第30話 奇妙な隣人2体目とトンテキサンド
「あの、本当に変じゃないですか?」
先日散髪屋に連れて行ってもらった南が、未だに毛先を弄りながら不安そうな顔をしている。
毛先の痛んでいる所を~なんて考えていたのだが、どうやら全体的に手を入れて貰ったご様子で、以前よりもさっぱりとした印象になっていた。

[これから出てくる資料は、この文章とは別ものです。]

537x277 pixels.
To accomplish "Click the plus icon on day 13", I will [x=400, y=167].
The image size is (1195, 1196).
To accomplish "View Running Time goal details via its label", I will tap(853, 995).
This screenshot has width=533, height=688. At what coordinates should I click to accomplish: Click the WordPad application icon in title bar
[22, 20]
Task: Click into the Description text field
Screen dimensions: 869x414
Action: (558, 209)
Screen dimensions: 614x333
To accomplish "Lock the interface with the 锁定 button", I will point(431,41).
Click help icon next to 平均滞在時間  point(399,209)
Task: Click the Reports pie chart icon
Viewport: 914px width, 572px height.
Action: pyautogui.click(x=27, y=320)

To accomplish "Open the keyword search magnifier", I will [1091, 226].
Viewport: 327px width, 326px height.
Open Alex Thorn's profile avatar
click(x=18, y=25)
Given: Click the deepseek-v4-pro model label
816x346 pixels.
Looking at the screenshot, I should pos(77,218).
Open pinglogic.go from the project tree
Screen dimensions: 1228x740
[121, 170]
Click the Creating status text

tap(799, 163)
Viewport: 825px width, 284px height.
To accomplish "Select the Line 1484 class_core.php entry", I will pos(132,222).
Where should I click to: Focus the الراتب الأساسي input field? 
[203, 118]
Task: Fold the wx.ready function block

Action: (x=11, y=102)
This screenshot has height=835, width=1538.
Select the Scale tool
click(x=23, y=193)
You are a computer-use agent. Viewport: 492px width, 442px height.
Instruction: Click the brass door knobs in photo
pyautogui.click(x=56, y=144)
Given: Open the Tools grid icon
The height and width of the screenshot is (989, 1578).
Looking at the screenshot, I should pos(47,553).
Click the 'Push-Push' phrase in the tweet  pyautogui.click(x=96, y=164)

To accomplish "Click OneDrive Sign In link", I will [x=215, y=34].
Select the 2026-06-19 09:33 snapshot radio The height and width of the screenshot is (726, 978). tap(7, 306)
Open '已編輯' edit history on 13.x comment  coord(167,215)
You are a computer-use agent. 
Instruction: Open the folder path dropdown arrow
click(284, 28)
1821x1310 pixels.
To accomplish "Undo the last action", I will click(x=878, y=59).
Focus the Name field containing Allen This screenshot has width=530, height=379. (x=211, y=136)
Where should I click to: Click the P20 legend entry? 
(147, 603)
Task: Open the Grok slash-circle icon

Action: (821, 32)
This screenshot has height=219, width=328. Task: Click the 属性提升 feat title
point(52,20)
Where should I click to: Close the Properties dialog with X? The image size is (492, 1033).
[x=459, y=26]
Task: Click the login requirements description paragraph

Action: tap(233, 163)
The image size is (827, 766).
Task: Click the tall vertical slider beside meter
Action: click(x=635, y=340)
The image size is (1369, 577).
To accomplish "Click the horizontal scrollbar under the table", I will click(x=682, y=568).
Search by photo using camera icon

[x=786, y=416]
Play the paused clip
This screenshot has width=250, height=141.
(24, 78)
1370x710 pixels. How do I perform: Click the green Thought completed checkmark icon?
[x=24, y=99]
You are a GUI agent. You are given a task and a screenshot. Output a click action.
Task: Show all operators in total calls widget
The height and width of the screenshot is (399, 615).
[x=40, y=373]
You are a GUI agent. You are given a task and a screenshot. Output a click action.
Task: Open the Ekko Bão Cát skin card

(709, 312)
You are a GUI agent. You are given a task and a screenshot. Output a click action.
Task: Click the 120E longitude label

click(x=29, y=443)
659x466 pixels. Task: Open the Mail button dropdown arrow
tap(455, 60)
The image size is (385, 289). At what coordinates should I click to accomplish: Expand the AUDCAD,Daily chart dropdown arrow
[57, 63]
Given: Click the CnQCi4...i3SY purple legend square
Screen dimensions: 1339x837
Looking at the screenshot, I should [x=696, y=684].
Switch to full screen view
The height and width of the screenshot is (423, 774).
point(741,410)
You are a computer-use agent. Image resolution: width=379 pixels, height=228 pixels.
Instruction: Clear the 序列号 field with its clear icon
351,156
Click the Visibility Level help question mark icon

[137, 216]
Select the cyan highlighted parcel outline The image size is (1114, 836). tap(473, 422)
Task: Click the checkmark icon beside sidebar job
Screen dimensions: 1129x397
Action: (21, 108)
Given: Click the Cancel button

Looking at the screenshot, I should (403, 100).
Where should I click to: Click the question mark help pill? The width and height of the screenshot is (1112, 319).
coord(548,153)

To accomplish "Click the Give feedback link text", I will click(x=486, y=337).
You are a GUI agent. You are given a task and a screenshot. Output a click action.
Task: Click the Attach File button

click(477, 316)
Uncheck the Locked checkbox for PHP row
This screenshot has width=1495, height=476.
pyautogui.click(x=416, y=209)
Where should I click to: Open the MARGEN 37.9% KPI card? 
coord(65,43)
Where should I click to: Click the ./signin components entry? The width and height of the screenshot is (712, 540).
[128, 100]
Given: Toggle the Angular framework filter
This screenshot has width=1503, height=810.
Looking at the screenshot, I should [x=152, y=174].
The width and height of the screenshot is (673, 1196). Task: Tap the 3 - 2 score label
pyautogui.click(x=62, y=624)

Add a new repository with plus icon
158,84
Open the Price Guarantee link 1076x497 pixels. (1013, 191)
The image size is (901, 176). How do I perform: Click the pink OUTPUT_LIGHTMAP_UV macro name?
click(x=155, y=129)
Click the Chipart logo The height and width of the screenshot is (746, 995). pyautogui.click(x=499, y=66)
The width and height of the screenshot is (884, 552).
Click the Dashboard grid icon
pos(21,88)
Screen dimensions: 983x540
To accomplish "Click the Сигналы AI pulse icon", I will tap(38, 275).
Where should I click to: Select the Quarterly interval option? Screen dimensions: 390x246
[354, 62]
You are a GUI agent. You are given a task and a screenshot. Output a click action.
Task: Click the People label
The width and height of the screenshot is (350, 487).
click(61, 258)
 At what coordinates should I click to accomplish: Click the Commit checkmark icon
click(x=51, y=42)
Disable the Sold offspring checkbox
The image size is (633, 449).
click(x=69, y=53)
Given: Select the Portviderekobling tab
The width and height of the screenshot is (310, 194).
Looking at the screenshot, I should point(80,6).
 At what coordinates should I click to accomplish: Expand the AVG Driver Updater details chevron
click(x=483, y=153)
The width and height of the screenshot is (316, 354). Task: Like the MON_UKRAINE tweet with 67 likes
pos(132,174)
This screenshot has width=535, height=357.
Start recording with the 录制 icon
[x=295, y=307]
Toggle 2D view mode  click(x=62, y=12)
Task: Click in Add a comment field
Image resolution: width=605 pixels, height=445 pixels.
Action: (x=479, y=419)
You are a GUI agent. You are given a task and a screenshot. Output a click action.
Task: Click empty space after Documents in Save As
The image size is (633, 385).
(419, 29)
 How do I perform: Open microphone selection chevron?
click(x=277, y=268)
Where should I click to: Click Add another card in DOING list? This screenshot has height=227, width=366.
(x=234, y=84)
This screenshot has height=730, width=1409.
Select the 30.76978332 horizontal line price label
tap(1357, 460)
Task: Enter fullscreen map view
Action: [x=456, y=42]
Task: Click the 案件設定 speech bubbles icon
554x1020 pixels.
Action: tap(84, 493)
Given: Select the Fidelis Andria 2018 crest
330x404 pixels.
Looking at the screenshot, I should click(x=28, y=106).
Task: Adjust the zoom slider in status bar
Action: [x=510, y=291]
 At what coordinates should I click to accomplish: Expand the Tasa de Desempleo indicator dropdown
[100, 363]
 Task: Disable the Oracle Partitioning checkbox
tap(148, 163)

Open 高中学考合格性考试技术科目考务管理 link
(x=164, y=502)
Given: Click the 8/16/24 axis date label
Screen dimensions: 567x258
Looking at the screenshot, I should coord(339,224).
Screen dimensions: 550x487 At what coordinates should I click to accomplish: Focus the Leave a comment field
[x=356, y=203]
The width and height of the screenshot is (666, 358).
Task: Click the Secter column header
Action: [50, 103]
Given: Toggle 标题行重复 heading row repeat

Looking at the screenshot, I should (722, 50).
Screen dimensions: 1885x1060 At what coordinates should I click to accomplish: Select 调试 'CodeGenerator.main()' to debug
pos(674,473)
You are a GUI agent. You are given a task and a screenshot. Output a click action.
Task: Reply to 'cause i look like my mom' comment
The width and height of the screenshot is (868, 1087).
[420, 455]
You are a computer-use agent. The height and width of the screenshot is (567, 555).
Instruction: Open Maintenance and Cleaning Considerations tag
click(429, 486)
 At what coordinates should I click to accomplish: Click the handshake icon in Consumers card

凄いね、やっぱ女の子はちょっと手を加えただけでも見違えるようだ。
前より健康的になった事もあり、ちょっと大人っぽくなった印象を受ける。
「ん、大丈夫だと思うぞ? 似合ってる」
「だな、大人っぽくなった」
「うんうん、可愛いと思うよ」
「皆さんミナミちゃんには普通にそういう事言えるんですよねぇ……」
どこか呆れ顔のアイリに、真っ赤になりながら俯いてしまう南。
何と言うか、親戚の子とか姪っ子なんかに「おー可愛い可愛い」とか言う感覚なのだ。
流石に歳が近い人に対しては、平然とそんな台詞が吐けるほどイケメンさんではない。
とまあそっちの話は置いといて、現在俺達は乗合馬車に揺られている。
以前の様にギルドから馬車を借りた方が早かったのは確かだが、如何せん滞在期間が分からない。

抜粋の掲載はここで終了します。